Im Beitrag über das Schummeln am Spieltisch wurde im Kommentarbereich angerissen, welche Bedeutung Wahrscheinlichkeiten und der Zufall im Allgemeinen im Rollenspiel haben können. Weil das Thema sehr umfassend ist, will ich ihm einen ganzen Beitrag widmen.
Die Bedeutung des Zufalls
Ich will mit einer kleinen Assoziationsfrage beginnen. Wenn man Rollenspiel bildhaft darstellen will, welches Motiv würde man wählen? Ich persönlich denke dabei immer an einen Würfel, aus DSA-Zeiten auch noch speziell an 1W20. Er ist für mich untrennbar mit dem Hobby verbunden und sticht als markantes Symbol heraus. Über die Faszination, die Würfel auf Rollenspieler ausüben, kann man sicherlich auch einen eigenen Beitrag schreiben. Sie sind nicht nur das Werkzeug des Rollenspielers, um überhaupt spielen zu können, sondern drücken ein elementares Prinzip aus: nämlich das des Zufalls.
Der Zufall erhebt das Rollenspiel vom Improvisationstheater zum Spiel. Alle Handlungen, die nicht selbstverständlich oder narrativ ausgeführt werden, müssen auf irgendeine Weise dargestellt werden. Da nun aber jeder Charakter bestimmte Stärken und Schwächen besitzt, müssen die Handlungen auch noch in Bezug zum Charakter abgebildet werden. Einen leichtfüßigen Dieb fällt das Schleichen deutlich einfacher als einem schwer gepanzerten Ritter. Das erschafft andere Grundwahrscheinlichkeiten, dennoch ist es für beide möglich zu schleichen – für den einen ist es nur leichter, als für den anderen. Solch ein Verhältnis lässt sich sehr gut mit einem Würfelwurf abbilden. Der Zufall als Regelmechanismus besitzt hierbei eine logisch-vereinheitlichende Funktion. Denn all die verschiedenen Umstände werden als Modifikationen auf seinem festen Wertesystem mit einbezogen. Er vereinfacht die komplexe Situation auf einen Wurf, den alle nachvollziehen können.

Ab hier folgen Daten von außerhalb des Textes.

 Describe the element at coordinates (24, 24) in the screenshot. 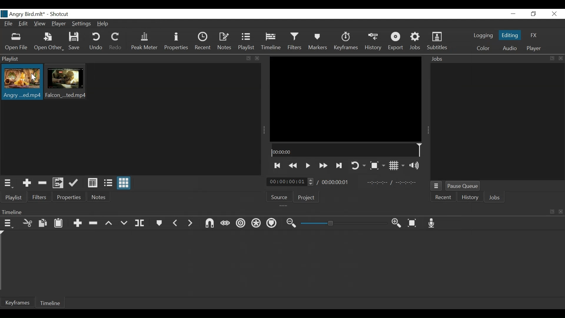

I see `Edit` at that location.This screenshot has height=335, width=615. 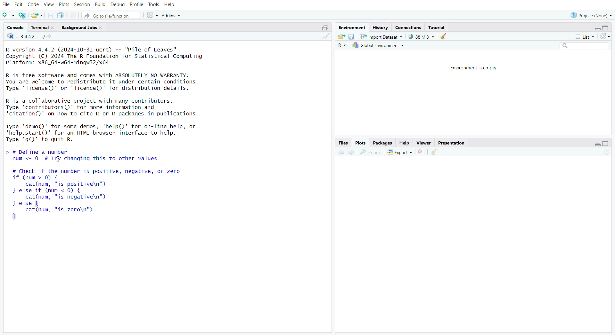 I want to click on text cursor, so click(x=19, y=217).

Er lässt sich dabei nicht von der Narration beeinflussen, sondern steht als unabhängiges Schiedsgericht, als harter Fakt neben den Beschreibungen. Wenn überhaupt, dann müssen sich die nachfolgenden Beschreibungen an dem Ergebnis des Wurfes orientieren. Somit wird der schauspielerischen Ebene eine reine spielmechanische Ebene hinzugefügt.
Der Zufall nimmt im Spielaspekt dabei gleich mehrere, wichtige Rollen ein. Die erste Rolle ist eine strategische. Mit einer bestimmten Charakteraufbaustrategie kann der Zufall zum eigenen Vorteil beeinflusst werden. Die Spezialisierung der Charaktere auf bestimmte Arten der Spielweise macht ihm zum Zentrum eines strategischen Denkens. Dann ist er ist das spannungserzeugende Moment bei jedem Wurf, welches, je nach Wichtigkeit des Wurfs, umso intensiver wird. Da niemand das Ergebnis vorhersehen kann und selbst bei sicheren Würfen Fehlschläge oder bei unwahrscheinlichen Würfen Wunder geschehen, baut er Spannung auf. Damit ist eng verbunden, dass der Zufall den Faktor des Unvorhergesehenen darstellt. Durch die Unberechenbarkeit von Würfen können sich plötzlich neue Möglichkeiten in einer Szene eröffnen oder schließen, was Spieler dazu zwingt, kreativ zu werden.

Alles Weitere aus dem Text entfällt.